Je devais dormir à même le sol et je regrettai la paille moelleuse que j'avais connue auparavant. Il y avait cependant un petit coffre en bois foncé, où je pouvais déposer les quelques vêtements que je possédais.

Je m'assis en tailleur et déroula la carte qui nichait dans ma manche. Je ne savais pas par quel miracle, mais elle n'était ni froissée et ne s'était pas échappée de sa cachette durant la journée. Je me creusai la tête durant une grande partie de la nuit, essayant de trouver les secrets de ses signes multiples et variés. Un langage codé avait probablement été utilisé et seules quelques personnes bien précises devaient être aptes à le déchiffrer. Une inscription en une langue inconnue était inscrite sur le bas en minuscule et je peinai à la déchiffrer.

Je restai songeuse et résignée, je rangeai la carte au fond du coffre et me couchai sur le parquet humide et glacé. J'entendis quelques bruits et après avoir allumé une bougie, je découvris un rat qui escaladait les balais posés contre le mur.  Je soupirai en me demandant par quel moyen j'allais parvenir à survivre sur ce bateau en compagnie d'un ami ivrogne qui avait manqué de révéler mon secret et d'une bande de pirates répugnants. 

Je dus m'abandonner à ces rêveries et m'endormis paisiblement, oubliant le reste du monde, assommée par une profonde fatigue.


***

Le capitaine me tendit une épée en bois dont la lourdeur fut conséquente pour mes bras frêles. Je m'agrippai au manche de mes deux mains et tentai de la manier en cachant la difficulté qui devait se lire sur mon visage. Jackson, volant à mon secours, se positionna derrière moi, son torse frôlant mon dos de temps à autre, et m'indiqua la posture à adopter. En bonne élève, je me concentrai sur la précision de mes gestes et après avoir gagné un peu en assurance, ma maladresse s'estompa.
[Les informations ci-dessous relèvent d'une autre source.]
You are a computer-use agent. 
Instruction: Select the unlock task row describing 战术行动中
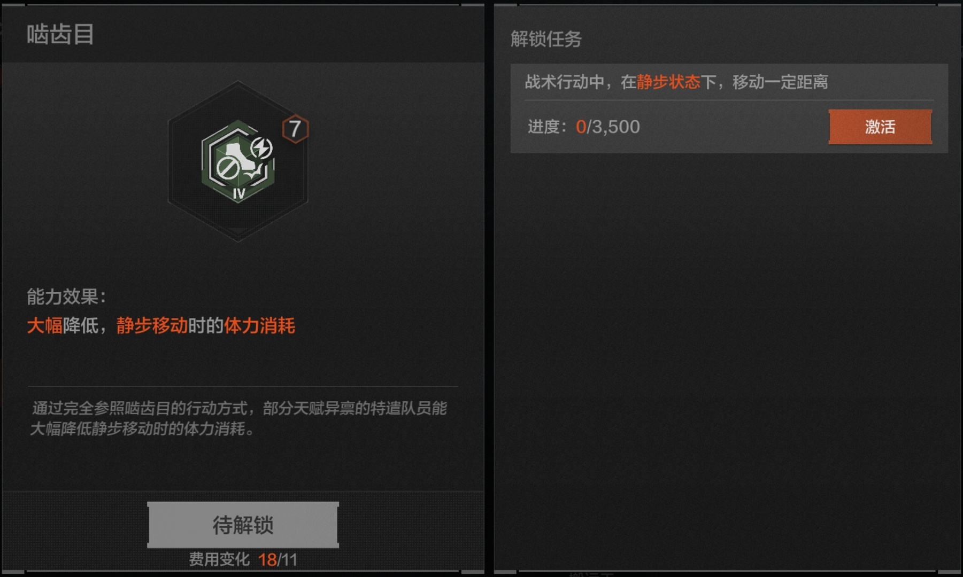tap(729, 82)
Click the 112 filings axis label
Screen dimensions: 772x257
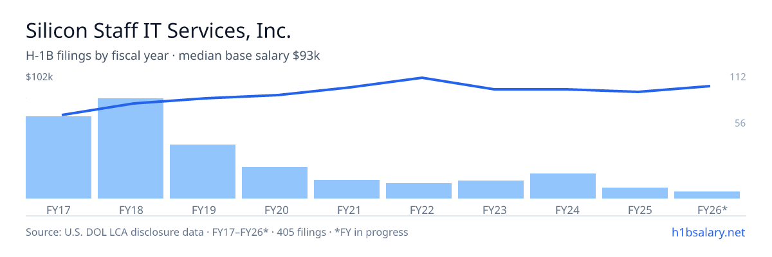click(737, 77)
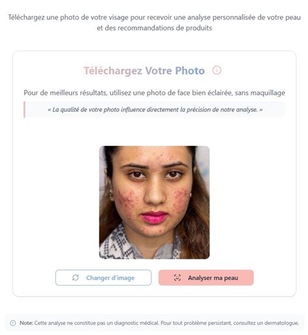Open the uploaded face photo preview
This screenshot has width=308, height=335.
point(154,202)
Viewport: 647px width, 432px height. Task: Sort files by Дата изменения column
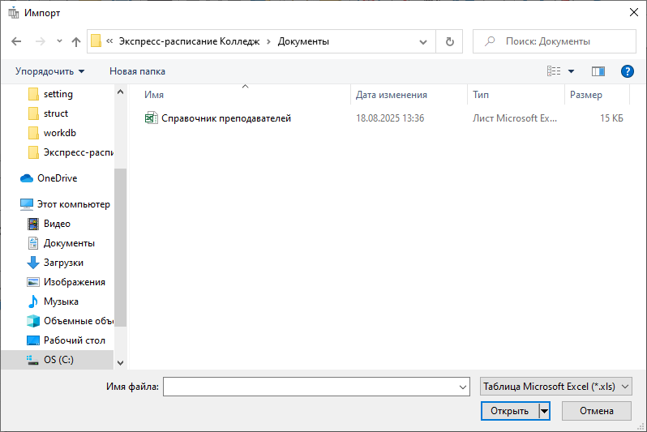coord(392,95)
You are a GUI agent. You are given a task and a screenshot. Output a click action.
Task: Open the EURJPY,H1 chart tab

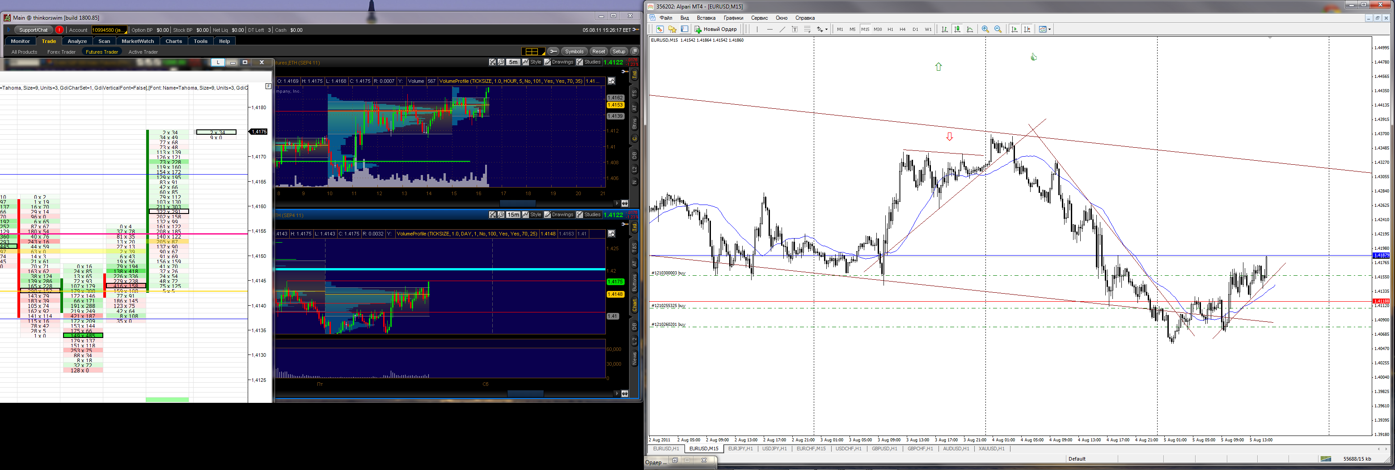pyautogui.click(x=741, y=449)

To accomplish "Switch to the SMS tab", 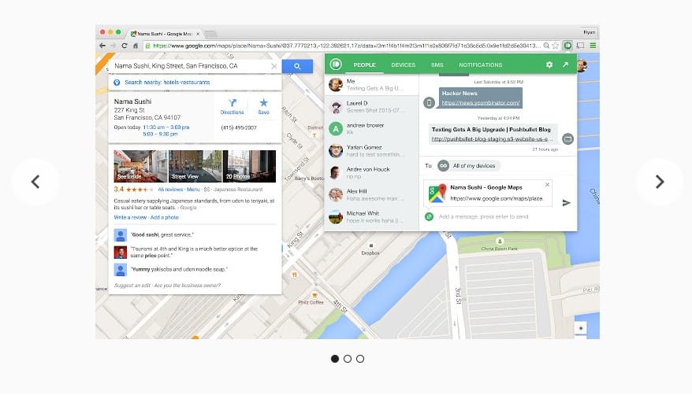I will pos(437,65).
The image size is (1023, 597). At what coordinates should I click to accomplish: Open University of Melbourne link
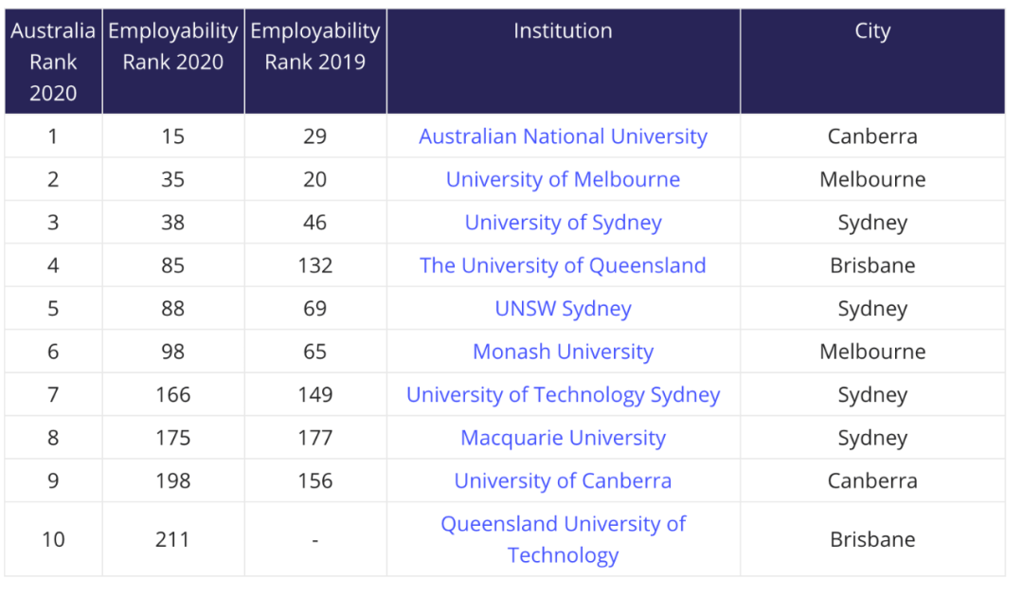pos(563,179)
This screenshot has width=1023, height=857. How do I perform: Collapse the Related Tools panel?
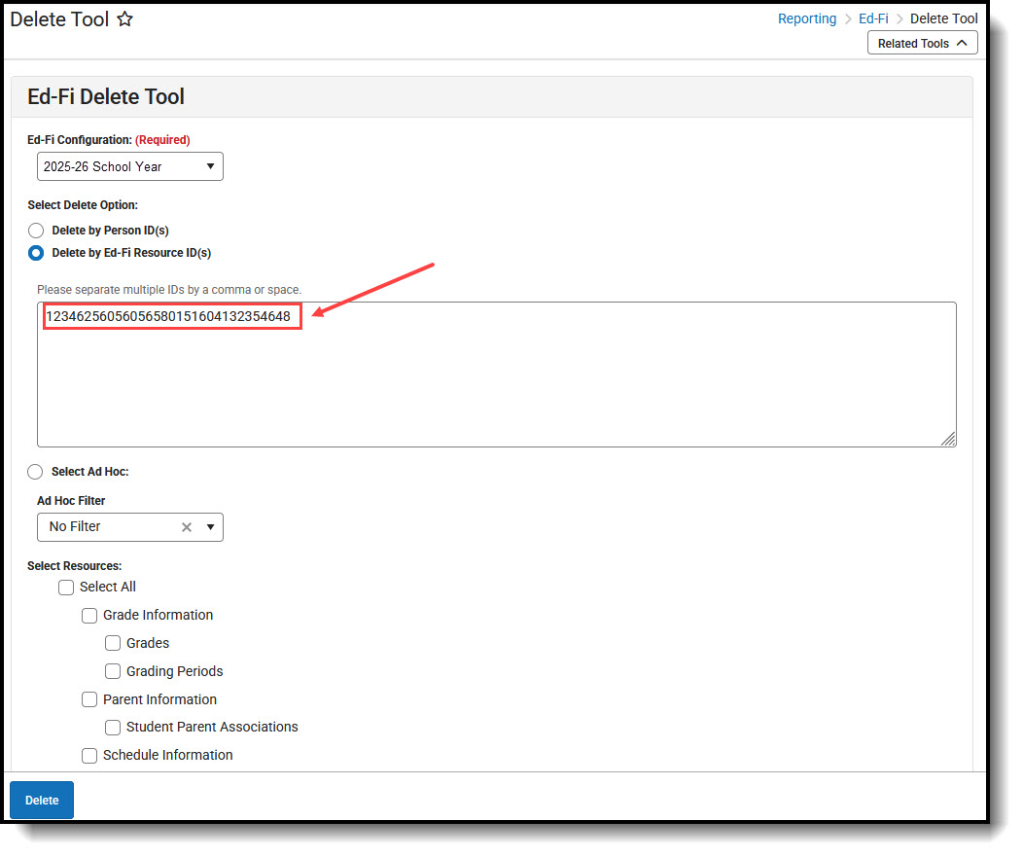pyautogui.click(x=922, y=42)
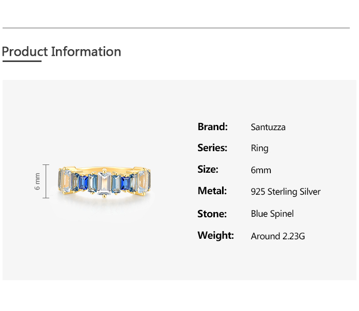Select the Stone: label
Viewport: 359px width, 311px height.
coord(212,214)
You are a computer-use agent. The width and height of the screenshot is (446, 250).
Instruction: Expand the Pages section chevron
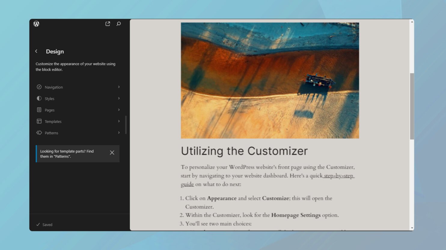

Le capitaine me proposa ensuite de mettre à exécution mon apprentissage en combattant contre lui, promettant de commencer en douceur et d'essayer de ne pas me blesser.

Cette dernière phrase le fit rire et intérieurement, je voulus lui prouver que je ne renoncerai pas aussi facilement. L'échec n'était malheureusement pas dans mon vocabulaire.

Ses yeux me regardèrent avec un air de défi et j'attaquai la première. Il me désarma en un coup de poignet et mon épée joncha le sol. Je masquai ma déception et ramassa mon arme en fuyant le regard de mon adversaire.

-Tu n'es pas assez déterminé, Gabin.

-Bien sûr que si...

-Alors prouve-le, me coupa-t-il en prenant un ton sec et supérieur. Imagine que je suis Osman.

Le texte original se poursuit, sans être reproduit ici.